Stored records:
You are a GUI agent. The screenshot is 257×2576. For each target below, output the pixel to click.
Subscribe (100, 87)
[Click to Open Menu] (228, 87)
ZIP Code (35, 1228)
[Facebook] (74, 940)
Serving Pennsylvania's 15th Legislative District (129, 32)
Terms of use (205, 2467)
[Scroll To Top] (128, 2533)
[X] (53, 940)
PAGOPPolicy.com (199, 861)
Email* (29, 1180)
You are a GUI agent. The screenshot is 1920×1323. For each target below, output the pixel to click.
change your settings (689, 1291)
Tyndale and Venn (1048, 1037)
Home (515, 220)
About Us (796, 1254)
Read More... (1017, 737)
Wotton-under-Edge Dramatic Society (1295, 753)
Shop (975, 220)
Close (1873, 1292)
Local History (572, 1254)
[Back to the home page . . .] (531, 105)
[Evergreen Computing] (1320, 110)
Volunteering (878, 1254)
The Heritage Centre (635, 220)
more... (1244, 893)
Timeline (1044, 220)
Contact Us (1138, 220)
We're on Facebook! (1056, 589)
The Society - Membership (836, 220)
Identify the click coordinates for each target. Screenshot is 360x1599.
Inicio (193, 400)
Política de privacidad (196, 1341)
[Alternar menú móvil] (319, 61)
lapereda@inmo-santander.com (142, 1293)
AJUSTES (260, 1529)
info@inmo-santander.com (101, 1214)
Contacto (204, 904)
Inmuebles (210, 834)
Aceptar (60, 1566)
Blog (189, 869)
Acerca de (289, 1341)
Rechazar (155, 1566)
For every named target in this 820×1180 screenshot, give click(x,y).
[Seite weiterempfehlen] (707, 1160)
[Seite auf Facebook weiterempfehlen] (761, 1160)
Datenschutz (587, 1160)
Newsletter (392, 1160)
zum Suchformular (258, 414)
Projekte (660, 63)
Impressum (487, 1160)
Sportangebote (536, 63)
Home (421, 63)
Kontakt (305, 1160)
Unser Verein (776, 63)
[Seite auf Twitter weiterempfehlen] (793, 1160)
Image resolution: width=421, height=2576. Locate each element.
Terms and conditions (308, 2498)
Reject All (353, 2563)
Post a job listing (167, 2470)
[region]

**AIM OF THE EXERCISE:** Output the line bearing "Projekte (660, 63)" along with all the lines after it through the end of the entries, exactly, and no other lines.

**EXERCISE ANSWER:**
Projekte (660, 63)
Impressum (487, 1160)
Sportangebote (536, 63)
Home (421, 63)
Kontakt (305, 1160)
Unser Verein (776, 63)
[Seite auf Twitter weiterempfehlen] (793, 1160)
Image resolution: width=421, height=2576. Locate each element.
Terms and conditions (308, 2498)
Reject All (353, 2563)
Post a job listing (167, 2470)
[region]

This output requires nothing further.